As expected, Jaguar has had a play with the 5.0 litre supercharged lump in the standard XKR and have upped the power to 522bhp and 483lb/ft of torque. But that’s not enough to break the magic 300kph (as expected), with a new top speed of 174mph (280kph) and a 0-60mph of 4.4 seconds. Not a massive improvement, but it make this new XKR 75 the fastest thing coming out of Jaguar. Except the top speed is no different to the Speed Pack option on the 2011MY XKR.

The XKR 75 also gets a revised aerodynamic body kit with a front splitter, side sill extensions, a rear diffuser and a bigger rear spoiler to keep the more powerful XKR properly planted, and a computerised Active Diff Control adjusts the steering to stop it floating at high speeds – just like the new XKR Speed Pack.

And although it’s not always something you want in a Jag, Jaguar have fitted a semi-active sports exhaust to the XKR 75 to give the Cat a growl instead of a purr. Entirely fitting.

A Limited Edition wouldn’t be a Limited Edition unless it had a cosmetic tweak or three to make it stand out from its cheaper siblings. So the XKR 75 gets finished in Stratus Grey and a set of red callipers jump out from behind 20″ high-gloss alloys featuring diamond turn and a dark grey finish.

And if you want your XKR 75 to be shouty you can opt for a thumping great graphic down the side. But not the ‘Halfords XKR’ graphic like last year’s Goodwood Special. This one’s a contrast colour swathe running from the front bumper to the rear haunches. And it looks surprisingly good.

The interior of the XKR gets finished in charcoal with contrast stitching, piano black trim and black suede headlining. It’s a good effort at a limited edition XKR. Something that doesn’t come along very often.

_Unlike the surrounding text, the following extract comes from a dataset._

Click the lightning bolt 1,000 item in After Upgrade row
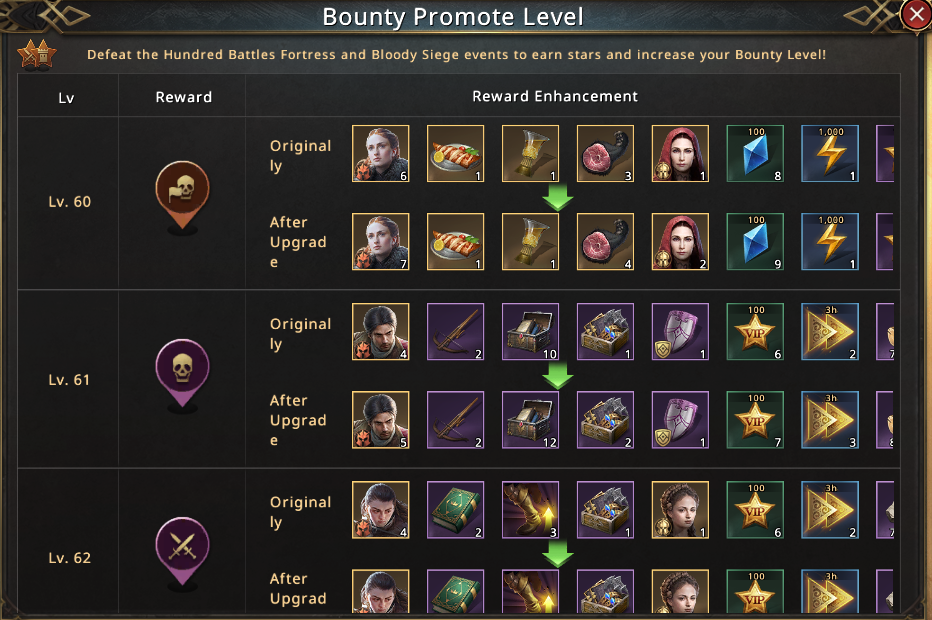 coord(830,242)
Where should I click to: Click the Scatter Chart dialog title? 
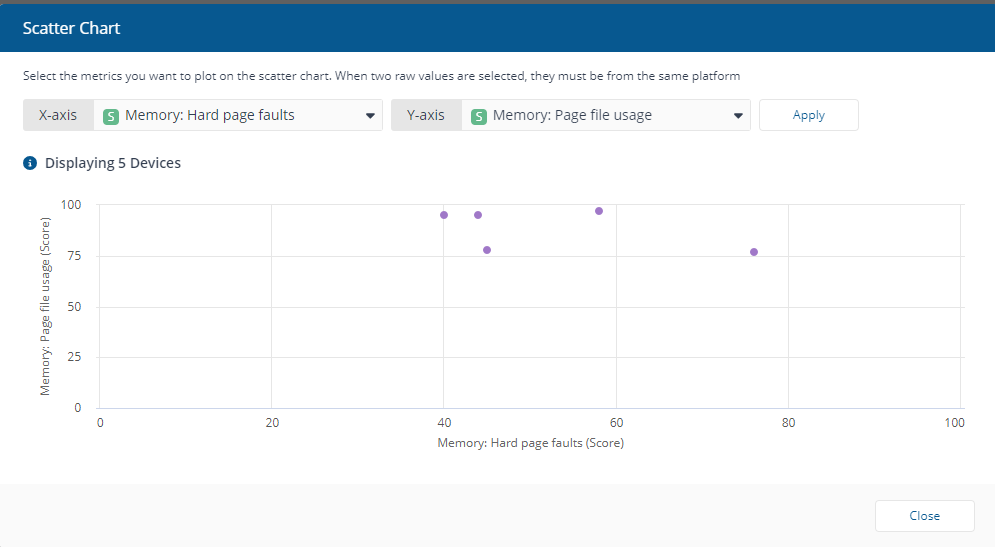coord(71,28)
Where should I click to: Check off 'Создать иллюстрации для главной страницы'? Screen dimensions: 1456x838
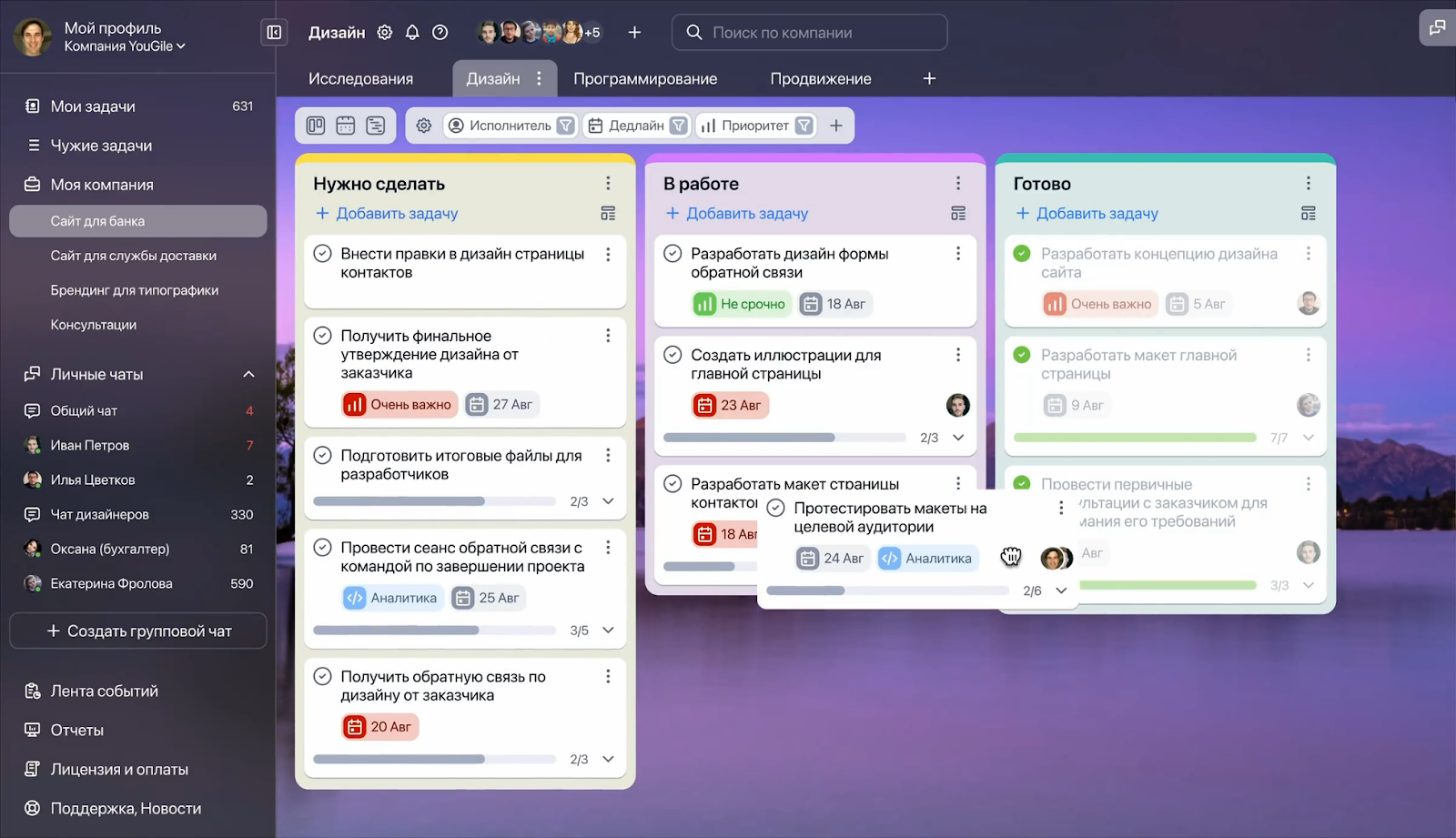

But maybe it’s because it’s quite early in the day, and the milk had gone off for my wake-up mug of coffee. Or maybe I’m just turning (turning?) in to a grumpy old git. But I’d expected more.

Yes, the extra 20 horses and the same amount of extra torque is nice to have. And it gives the XKR 75 an edge over the bog-standard car. But that’s it; an edge. All the bits bar the extra smidge of power are available with the new option packs on the 2011 XKR. I think I’d expected more. Something with a genuine hard edge. Something more hardcore.

Still, it’s a very good looking XKR.  And it’s not lime green.